## HOW TO COMPLETE THIS TASK:
From the line containing "Life Style (115, 2420)" down to the last line of the records below, give every line again without any change.

## DATA UNDER STUDY:
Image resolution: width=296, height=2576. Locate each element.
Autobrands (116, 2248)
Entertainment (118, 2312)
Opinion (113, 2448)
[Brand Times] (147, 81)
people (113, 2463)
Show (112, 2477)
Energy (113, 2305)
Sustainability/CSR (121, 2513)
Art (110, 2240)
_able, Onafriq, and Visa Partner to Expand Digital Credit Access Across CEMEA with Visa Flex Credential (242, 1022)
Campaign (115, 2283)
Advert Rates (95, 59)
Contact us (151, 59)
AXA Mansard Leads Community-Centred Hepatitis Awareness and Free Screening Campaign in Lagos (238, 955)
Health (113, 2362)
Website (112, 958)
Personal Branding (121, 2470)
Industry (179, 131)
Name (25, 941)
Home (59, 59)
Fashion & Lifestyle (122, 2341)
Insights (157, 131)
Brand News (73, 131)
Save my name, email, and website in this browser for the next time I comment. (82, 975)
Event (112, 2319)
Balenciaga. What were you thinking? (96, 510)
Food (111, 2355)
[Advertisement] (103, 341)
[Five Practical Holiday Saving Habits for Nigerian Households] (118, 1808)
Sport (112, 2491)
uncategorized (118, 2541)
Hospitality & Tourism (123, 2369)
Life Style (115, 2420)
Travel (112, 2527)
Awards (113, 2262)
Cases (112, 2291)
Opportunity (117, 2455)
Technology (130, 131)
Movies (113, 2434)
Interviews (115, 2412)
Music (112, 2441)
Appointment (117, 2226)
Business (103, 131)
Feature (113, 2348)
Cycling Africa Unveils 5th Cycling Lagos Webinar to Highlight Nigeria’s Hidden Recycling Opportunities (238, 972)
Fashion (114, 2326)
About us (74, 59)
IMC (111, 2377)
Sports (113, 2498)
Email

## FINISHED EXERCISE:
Life Style (115, 2420)
Travel (112, 2527)
Awards (113, 2262)
Cases (112, 2291)
Opportunity (117, 2455)
Technology (130, 131)
Movies (113, 2434)
Interviews (115, 2412)
Music (112, 2441)
Appointment (117, 2226)
Business (103, 131)
Feature (113, 2348)
Cycling Africa Unveils 5th Cycling Lagos Webinar to Highlight Nigeria’s Hidden Recycling Opportunities (238, 972)
Fashion (114, 2326)
About us (74, 59)
IMC (111, 2377)
Sports (113, 2498)
Email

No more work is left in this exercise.